▶ **Selected extract**
🦋 Glasswing #11 - Why We Should Worry More About Jailbreaking Than Stealing Model Weights
A lot of people, including me, worry about the risk of someone stealing highly capable AI model weights. These weights are part of the “secret sauce” of the model along with the data and how it’s trained.
As noted in a RAND report from 2023, protecting model weights is important for national security and protecting intellectual property.
I recently wrote about the economics of information security, which got me thinking about the "economics of stealing model weights”.
If I am an attacker, why would I want model weights?
If I were an attacker with the resources to set up a computing cluster or bypass cloud security, I could do significant damage with unrestricted access to a highly capable frontier model. But why go through the trouble of stealing model weights?
I would only invest in stealing closed-source model weights if the expected reward from having access to this model significantly outweighed the benefits of using what's already available in the open-source domain (otherwise why incur the cost to steal?).
Today, there are noticeable preference differences between GPT-4o and other leading models. However, does this justify stealing GPT-4's model weights over using Llama-3 from an economics of information security perspective?
For now, I'm not convinced it does for two main reasons: capabilities and cost.
Capabilities: If the goal is to use a model for harm (ie., bioweapons or spreading misinformation), the gap between Llama-3 and GPT-4o isn’t significant enough to warrant stealing GPT-4o model weights. This could change as models evolve and open-source options potentially fall behind, but for now, the difference doesn’t seem worth it in expectation.
Cost: The expense involved in training or fine-tuning any large model to cause harm is so high that using a smaller open-source model is more financially appealing.
Jailbreaking gives you a lot of free resources
Jailbreaking, however, poses a similar threat outcome with potentially lower investment for bad actors. If an attacker figures out how to jailbreak a model, they can use the model creator’s infrastructure to cause harm, significantly reducing their costs.

▶ **Data supplied**
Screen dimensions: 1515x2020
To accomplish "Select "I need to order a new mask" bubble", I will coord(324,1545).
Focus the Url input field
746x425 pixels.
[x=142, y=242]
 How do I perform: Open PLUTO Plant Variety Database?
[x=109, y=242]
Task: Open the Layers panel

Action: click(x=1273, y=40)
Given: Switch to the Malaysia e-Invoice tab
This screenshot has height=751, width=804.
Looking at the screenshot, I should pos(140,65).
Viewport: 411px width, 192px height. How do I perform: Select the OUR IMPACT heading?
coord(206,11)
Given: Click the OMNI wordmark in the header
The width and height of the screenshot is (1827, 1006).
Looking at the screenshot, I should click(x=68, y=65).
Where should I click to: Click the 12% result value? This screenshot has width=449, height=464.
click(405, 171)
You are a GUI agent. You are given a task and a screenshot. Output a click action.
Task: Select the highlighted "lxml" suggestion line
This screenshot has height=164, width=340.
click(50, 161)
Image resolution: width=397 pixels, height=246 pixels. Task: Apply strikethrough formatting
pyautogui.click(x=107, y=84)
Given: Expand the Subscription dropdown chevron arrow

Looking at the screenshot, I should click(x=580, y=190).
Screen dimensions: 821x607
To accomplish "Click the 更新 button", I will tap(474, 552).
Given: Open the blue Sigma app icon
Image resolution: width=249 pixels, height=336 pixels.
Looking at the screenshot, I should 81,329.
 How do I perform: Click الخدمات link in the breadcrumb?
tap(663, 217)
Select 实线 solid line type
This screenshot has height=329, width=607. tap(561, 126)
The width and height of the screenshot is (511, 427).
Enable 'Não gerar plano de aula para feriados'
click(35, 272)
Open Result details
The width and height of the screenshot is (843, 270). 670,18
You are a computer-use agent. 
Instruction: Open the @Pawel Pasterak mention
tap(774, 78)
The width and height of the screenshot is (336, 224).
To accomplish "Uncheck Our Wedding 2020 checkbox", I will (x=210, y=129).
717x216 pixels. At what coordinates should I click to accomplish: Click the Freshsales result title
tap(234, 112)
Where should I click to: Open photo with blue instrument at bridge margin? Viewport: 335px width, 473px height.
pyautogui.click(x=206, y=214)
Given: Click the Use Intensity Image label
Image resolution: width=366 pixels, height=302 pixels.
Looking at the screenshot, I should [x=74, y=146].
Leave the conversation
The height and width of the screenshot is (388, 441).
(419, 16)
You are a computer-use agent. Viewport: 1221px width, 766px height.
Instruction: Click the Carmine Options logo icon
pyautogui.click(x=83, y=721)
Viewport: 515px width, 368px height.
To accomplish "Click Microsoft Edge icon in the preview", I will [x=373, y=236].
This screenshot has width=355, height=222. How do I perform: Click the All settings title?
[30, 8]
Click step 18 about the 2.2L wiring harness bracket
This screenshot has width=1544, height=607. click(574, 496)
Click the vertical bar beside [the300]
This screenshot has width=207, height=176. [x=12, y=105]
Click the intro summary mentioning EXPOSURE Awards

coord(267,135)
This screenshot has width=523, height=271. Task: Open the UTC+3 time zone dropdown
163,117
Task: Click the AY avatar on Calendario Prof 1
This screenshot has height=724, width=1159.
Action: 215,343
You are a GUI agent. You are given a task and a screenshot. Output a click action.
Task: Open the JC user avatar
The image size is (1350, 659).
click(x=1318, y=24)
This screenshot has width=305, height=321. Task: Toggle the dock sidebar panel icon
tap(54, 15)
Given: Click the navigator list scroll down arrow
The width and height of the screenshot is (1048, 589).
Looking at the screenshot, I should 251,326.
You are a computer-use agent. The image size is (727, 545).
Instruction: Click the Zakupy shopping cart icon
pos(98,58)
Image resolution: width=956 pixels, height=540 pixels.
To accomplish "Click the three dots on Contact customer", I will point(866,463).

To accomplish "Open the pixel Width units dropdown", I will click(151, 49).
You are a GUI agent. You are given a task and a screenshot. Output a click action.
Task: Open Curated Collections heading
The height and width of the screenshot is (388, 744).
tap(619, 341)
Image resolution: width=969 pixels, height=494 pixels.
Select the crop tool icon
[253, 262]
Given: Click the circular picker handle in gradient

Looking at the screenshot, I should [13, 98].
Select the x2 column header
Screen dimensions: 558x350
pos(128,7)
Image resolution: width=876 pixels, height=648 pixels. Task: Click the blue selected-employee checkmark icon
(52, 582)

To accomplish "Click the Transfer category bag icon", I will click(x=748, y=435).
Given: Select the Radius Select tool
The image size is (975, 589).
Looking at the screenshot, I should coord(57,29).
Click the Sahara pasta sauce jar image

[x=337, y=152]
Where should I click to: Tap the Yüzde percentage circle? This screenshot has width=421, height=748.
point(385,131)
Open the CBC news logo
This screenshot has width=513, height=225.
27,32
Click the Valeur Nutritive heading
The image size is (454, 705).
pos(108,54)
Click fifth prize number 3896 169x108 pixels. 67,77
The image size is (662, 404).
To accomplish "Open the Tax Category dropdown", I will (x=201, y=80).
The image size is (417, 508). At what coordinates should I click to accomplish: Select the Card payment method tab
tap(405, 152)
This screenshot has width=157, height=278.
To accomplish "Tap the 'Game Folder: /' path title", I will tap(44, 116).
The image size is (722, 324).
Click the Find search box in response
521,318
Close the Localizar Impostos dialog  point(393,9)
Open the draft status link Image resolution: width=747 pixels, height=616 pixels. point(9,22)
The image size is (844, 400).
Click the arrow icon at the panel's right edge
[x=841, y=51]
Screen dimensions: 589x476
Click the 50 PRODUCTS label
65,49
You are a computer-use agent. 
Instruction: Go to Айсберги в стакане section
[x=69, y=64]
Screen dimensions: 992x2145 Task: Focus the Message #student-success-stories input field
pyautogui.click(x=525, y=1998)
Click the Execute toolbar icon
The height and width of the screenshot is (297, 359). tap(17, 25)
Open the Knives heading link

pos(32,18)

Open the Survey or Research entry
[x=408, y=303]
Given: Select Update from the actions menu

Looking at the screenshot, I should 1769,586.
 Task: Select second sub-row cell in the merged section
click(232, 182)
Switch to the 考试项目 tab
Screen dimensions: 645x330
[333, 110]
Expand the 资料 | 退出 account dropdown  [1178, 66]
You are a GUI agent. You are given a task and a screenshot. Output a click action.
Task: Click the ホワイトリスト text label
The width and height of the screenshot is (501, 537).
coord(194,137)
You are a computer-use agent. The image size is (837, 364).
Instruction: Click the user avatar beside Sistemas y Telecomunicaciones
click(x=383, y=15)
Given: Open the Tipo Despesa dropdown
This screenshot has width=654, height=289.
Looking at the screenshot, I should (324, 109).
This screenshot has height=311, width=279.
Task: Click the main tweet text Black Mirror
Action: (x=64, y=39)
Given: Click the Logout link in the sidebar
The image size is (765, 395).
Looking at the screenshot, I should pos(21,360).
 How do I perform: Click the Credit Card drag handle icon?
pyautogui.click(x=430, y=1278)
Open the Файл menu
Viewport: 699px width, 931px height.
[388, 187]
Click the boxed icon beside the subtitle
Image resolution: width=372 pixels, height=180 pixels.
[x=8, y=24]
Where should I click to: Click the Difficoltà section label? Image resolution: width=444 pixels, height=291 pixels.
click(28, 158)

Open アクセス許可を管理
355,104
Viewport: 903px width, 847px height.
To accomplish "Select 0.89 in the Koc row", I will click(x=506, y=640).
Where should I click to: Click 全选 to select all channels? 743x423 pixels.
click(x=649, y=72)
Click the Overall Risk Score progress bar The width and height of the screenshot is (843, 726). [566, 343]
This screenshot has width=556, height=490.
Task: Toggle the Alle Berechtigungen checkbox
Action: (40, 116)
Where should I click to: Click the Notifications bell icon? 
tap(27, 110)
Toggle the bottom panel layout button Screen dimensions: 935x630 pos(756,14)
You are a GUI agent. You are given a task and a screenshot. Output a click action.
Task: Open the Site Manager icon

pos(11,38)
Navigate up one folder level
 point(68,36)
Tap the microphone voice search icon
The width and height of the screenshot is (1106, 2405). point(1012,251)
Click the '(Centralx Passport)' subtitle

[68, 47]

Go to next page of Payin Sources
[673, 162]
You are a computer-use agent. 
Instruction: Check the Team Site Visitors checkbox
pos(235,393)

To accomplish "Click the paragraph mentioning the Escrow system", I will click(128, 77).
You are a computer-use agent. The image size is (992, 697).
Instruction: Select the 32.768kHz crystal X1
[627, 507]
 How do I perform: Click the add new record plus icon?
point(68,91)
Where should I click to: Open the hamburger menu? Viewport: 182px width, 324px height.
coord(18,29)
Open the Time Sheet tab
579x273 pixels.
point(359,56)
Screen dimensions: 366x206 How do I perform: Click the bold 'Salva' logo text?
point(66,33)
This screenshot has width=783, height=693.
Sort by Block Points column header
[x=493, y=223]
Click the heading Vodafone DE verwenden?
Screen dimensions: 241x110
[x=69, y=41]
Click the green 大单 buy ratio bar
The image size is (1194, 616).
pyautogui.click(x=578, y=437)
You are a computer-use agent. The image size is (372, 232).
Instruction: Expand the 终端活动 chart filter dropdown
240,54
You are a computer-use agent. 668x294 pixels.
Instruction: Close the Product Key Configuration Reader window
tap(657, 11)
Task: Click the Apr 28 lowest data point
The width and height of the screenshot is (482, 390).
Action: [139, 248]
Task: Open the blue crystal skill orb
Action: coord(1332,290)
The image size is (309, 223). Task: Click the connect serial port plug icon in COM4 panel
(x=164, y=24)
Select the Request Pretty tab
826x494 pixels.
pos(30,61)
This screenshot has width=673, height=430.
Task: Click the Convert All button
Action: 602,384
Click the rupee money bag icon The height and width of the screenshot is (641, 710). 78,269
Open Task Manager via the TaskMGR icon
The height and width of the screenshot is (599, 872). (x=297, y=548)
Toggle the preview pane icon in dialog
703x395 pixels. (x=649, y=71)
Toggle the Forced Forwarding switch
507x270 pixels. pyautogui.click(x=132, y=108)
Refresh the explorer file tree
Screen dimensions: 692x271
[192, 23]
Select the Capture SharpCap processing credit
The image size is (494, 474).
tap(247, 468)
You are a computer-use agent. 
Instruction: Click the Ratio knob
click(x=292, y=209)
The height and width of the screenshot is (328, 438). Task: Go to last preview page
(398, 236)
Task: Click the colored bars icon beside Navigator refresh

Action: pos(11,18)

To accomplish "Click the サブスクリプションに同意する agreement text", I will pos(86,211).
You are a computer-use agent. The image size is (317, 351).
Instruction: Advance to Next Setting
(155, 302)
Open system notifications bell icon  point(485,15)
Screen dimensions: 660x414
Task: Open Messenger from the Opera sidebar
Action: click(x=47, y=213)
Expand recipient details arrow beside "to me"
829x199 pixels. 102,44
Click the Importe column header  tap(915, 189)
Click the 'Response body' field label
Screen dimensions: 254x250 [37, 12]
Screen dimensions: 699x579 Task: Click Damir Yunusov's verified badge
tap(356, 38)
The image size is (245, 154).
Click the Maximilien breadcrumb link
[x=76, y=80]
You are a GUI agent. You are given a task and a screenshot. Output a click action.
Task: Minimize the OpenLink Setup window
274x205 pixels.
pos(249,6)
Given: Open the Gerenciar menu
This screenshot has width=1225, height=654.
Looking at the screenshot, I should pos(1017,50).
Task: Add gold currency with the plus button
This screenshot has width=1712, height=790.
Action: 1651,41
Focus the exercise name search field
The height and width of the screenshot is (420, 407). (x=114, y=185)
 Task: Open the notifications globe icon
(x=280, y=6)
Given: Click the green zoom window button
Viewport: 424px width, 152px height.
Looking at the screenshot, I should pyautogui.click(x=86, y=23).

▶ **Task 1**
Copy out the passage of the essay on jailbreaking and model weights from "Today, there are" up to and including "information security perspective?".
▶ **Task 2**
Answer these questions about the essay on jailbreaking and model weights:
(a) In what year was the RAND report on protecting model weights published?
(b) Which open-source model does the essay compare with GPT-4o?
(c) What two main reasons does the writer give for doubting that stealing GPT-4's weights is justified?
The records have nothing to do with the essay on jailbreaking and model weights.

▶ **Response area 1**
Today, there are noticeable preference differences between GPT-4o and other leading models. However, does this justify stealing GPT-4's model weights over using Llama-3 from an economics of information security perspective?

▶ **Response area 2**
(a) 2023
(b) Llama-3
(c) Capabilities and cost